Kültür-Sanat

Yengeç Oyunu nisanda başlıyor

‘Murtaza’, ‘Balalayka’ ve ‘Kalbin Zamanı’ gibi filmlerin yaratıcısı Ali Özgentürk’ün yeni çalışması ‘Yengeç Oyunu’ nisanda vizyonda.

13 Mart 2009 02:00

‘Hazal’, ‘At’, ‘Murtaza’, ‘Su da Yanar’, ‘Bekçi’, ‘Balalayka’ ve ‘Kalbin Zamanı’ gibi filmlerin yaratıcısı Ali Özgentürk’ün yeni çalışması ‘Yengeç Oyunu’ nisan ayında seyirciyle buluşuyor.

Filmin kadrosunda Ayşa İnci, Ayşe Kökçü, Özcan Varaylı’nın yanı sıra genç yıldız adayları da yer alıyor.

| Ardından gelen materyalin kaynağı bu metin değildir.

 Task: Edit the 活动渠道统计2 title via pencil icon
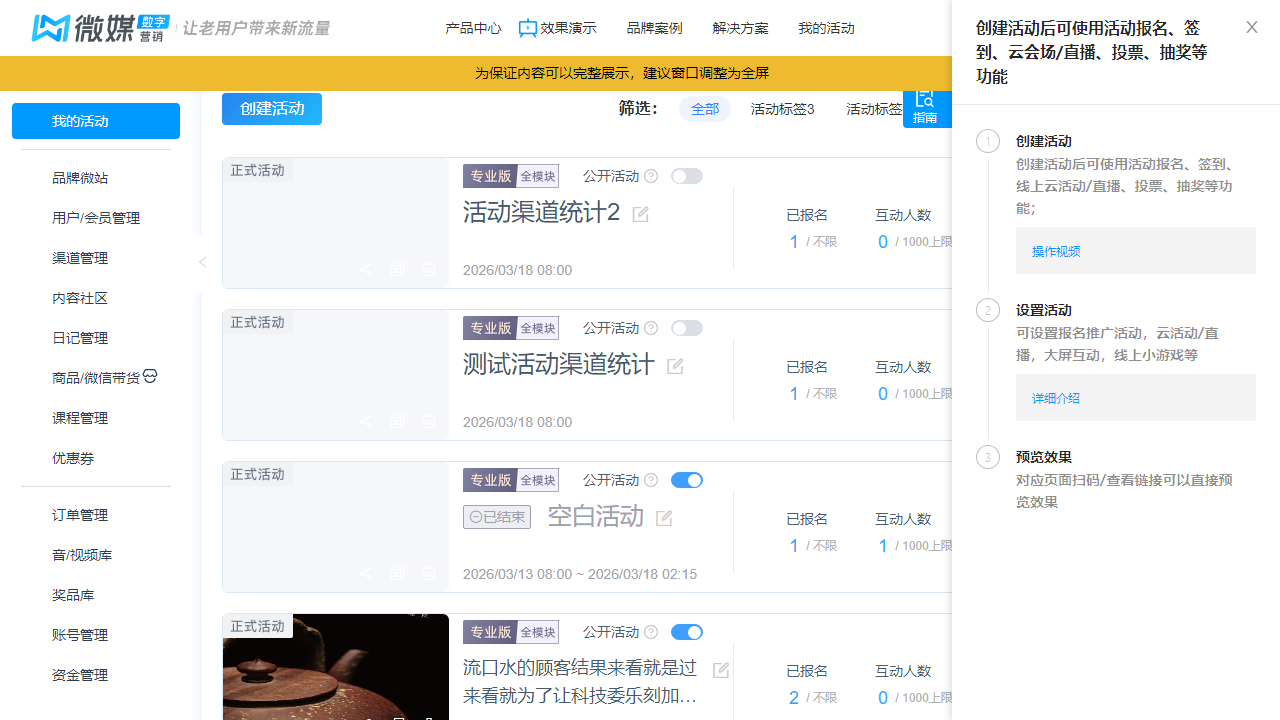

Film esin kaynağını tarihçi Halil İnalcık’ın Sabancı Üniversitesi’nde öğrencileriyle birlikte yürüttüğü araştırmaların ardından kitaplaştırdığı, 15 ve 16’ncı yüzyıllarda gerçekleşen Osmanlı mahkemelerini konu alan çalışmasından alıyor.

Senaryo yazarlığını da Ali Özgentürk’ün üstlendiği filmin başrollerinde ‘Alacakaranlık’, ‘Yanık Koza’ ve ‘Karagümrük Yanıyor’ gibi TV dizilerinden, ‘O Şimdi Mahkum’ ve ‘Semum’ adlı sinema filmlerinden tanıdığımız Ayça İnci; Türk televizyonlarının en uzun süre yayında kalan dizisi ‘Bizimkiler’in oyuncularından Ayşe Kökçü, ‘Kurşun Yarası’, ‘Kurtlar Vadisi’ ve ‘Hacı’ adlı TV dizilerinde rol alan Özcan Varaylı’nın yanı sıra Eskişehirli genç ve yetenekli tiyatro oyuncuları rol almaktalar.

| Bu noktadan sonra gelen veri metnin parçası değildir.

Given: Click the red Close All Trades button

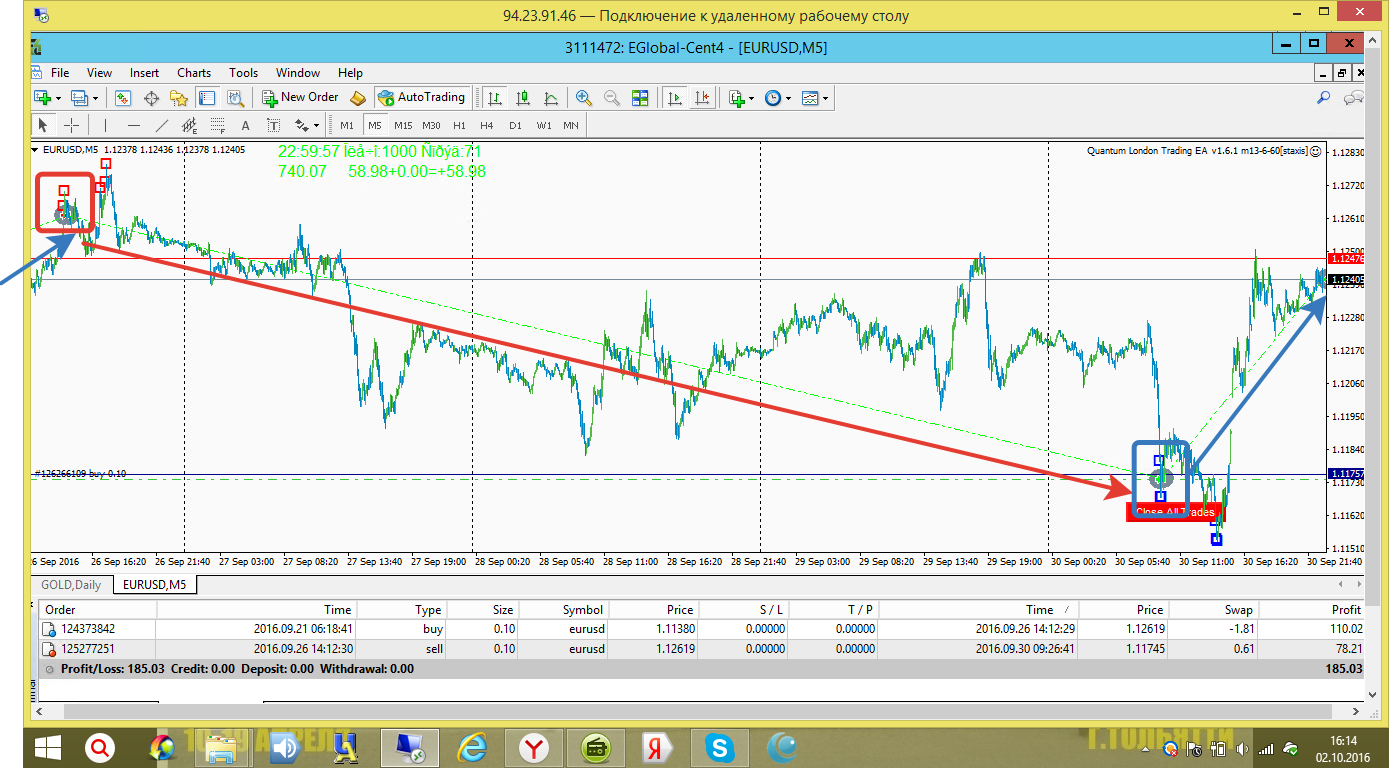Looking at the screenshot, I should click(1175, 511).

Küçük kentin büyük kahramanları

‘Yengeç Oyunu’, küçük bir kentin ayakta kalmaya çalışan büyük kahramanlarının, özellikle kadınların hikâyesini anlatıyor. İstanbul üniversitelerinde tarih asistanlığı yapan Asya (Ayça İnci), yanına beş yaşındaki kızı İpek’i de alarak, kendine yeni bir hayat kurma umuduyla doğduğu şehre gelir. Kısa sürede üniversitede iş bulan Asya, öğrencileriyle birlikte, hepsinin hayatlarını değiştirecek sıra dışı bir projenin içinde bulur kendisini.

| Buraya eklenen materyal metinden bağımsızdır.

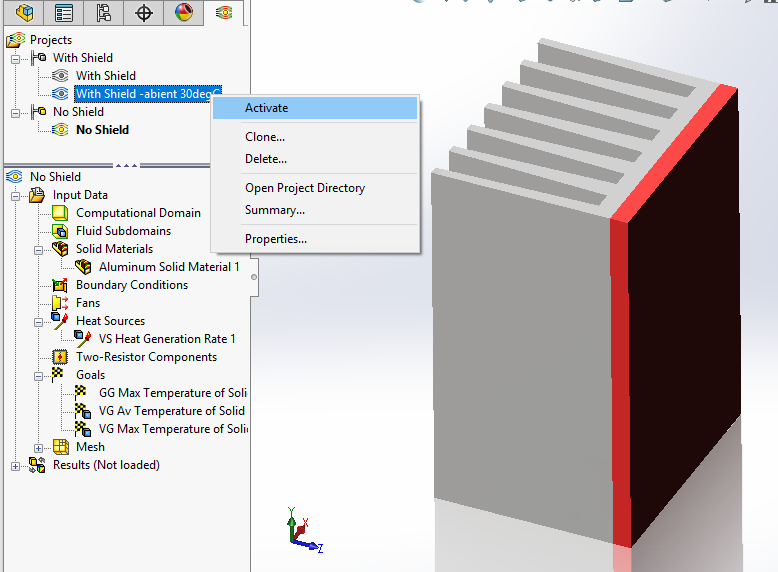Select the Two-Resistor Components icon
Viewport: 778px width, 572px height.
point(59,357)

Eski Osmanlı mahkemelerinin belgelerini inceledikleri sırada, herkesin ilgisini çeken bir vakayla karşılaşırlar. 1917 yılında, Yengeç Salih isimli bir kabadayı, mahallede yalnız yaşayan ve geceleri geç saatlerde evine gelip giden Nuriye adındaki bir ebeyi, fahişe olduğu gerekçesiyle öldürmüştür. Bu cinayeti, mahallenin namusunu kurtarmak adına işlediğini öne süren Yengeç Salih, davada beraat etmiştir.

Bu adaletsizliğe isyan eden öğrenciler, ders kapsamında bu davayı yeniden canlandırıp, kendi aralarında kuracakları bir mahkemede, Yengeç Salih’i bir kez daha yargılamayı önerirler. Öğrencilerinin duyduğu heyecandan etkilenen Asya, bu teklifi kabul eder. Zaman içinde Asya da araştırmaya kendini kaptırır ve öğrencileriyle birlikte bu heyecanı paylaşmaya başlar. Bu süreç Asya’nın kendi acılarını bir nebze de olsa unutmasına yardımcı olacaktır.

Asya ve öğrencileri günümüzde de benzerlerine sıkça rastlanan cinayetin asıl sebebini araştırırlarken, davanın hâlâ hayatta olan taraflarından gelen zorluklarla birlikte, kendi hayatlarında yaşadıkları kişisel sorunları da çözmek için mücadele ederler.